Unfurling the scrolls…
Unfurling the scrolls…
Cultural Library · 文化馆
Six hosts walk you through six worlds. A calendar of festivals marks the year. Each character carries a thousand-year story in its strokes. Wander.
The Six Hosts
HSK 1 · Lantern Gate
Confucius 孔子
551–479 BCE · founder of the Confucian school
学而时习之,不亦说乎
“To learn and practice in turn — is this not joy?”
HSK 2 · Jade Market
Fan Li 范蠡
6th century BCE · statesman turned master merchant
知足不辱
“To know enough is to be free of shame.”
HSK 3 · River Library
Sima Qian 司马迁
145–86 BCE · author of the Records of the Grand Historian
究天人之际,通古今之变
“To examine where heaven and humans meet, and trace the changes of past and present.”
HSK 4 · Bamboo Mountain
Li Bai 李白
701–762 · Tang-dynasty poet of moon and wine
举头望明月,低头思故乡
“I lift my head to the bright moon, lower it and think of home.”
HSK 5 · Scholar's Court
Wang Xizhi 王羲之
303–361 · the Sage of Calligraphy
永和九年,岁在癸丑
“In the ninth year of Yonghe, in the year of guichou… (from his Lantingji Xu preface)”
HSK 6 · Celestial Archive
Laozi 老子
6th century BCE · attributed author of the Dao De Jing
道可道,非常道
“The way that can be spoken is not the eternal way.”
The Cultural Year
Next: Dragon Boat Festival in 49 days
Chūn Jié
春节
The lunar new year — the largest Chinese holiday of the year. Families travel home, doors are decorated with red couplets, dumplings (饺子) are folded by hand. The night before is the loudest of the year; the morning after is the quietest.
年年有余
“May every year hold abundance.”
Yuán Xiāo Jié
元宵节
The fifteenth day of the new year, when the moon is full again. Children carry paper lanterns, and sweet rice-flour balls (汤圆) are eaten — round shapes for reunion. The end of Spring Festival.
Qīng Míng
清明节
Tomb-Sweeping Day — the day to visit ancestors, clean their graves, and offer food and incense. "Qing ming" itself means "clear and bright"; the air at this time is said to be particularly clean. Du Mu's poem about Qingming is among the most-memorized in Chinese literature.
清明时节雨纷纷
“At Qingming, the rain falls thick and steady.”
Duān Wǔ Jié
端午节
Honoring the poet-statesman Qu Yuan (屈原), who drowned himself in the Miluo River in 278 BCE. Villagers raced boats to retrieve his body and threw rice into the water to feed the fish. Today: dragon-boat races, sticky-rice dumplings (粽子) wrapped in bamboo leaves, and the smell of mugwort hung over doorways.

= = =

## AIM OF THE EXERCISE
Name every host that the cultural library text above introduces under "The Six Hosts."

## COLLECTED MATERIAL

= = =

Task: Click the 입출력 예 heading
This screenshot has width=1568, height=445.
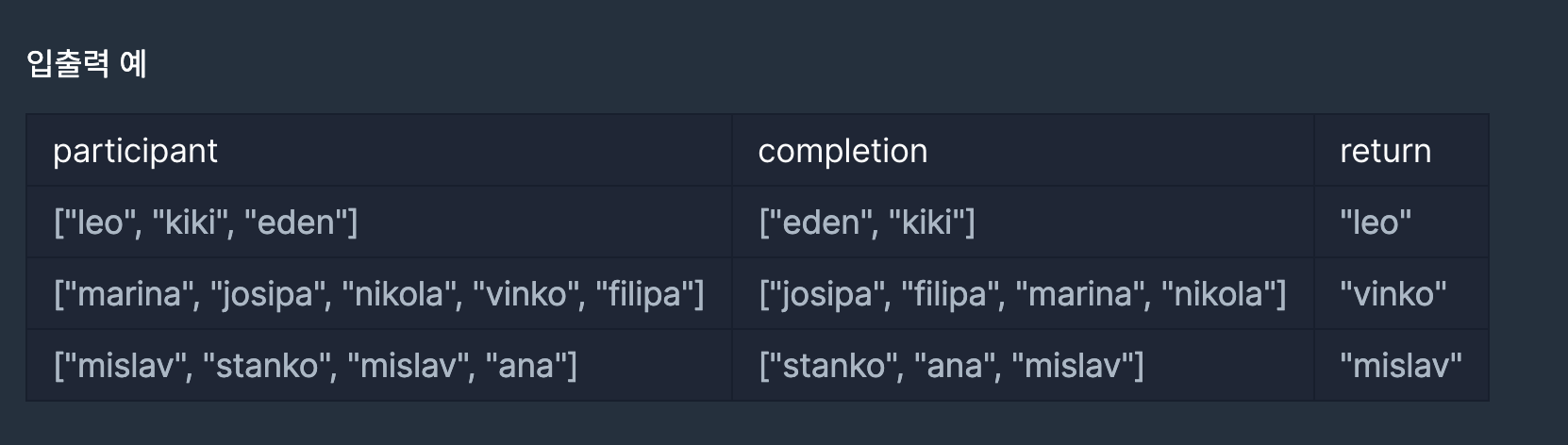Action: tap(87, 64)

= = =

## WRITTEN RESPONSE
Confucius 孔子, Fan Li 范蠡, Sima Qian 司马迁, Li Bai 李白, Wang Xizhi 王羲之, Laozi 老子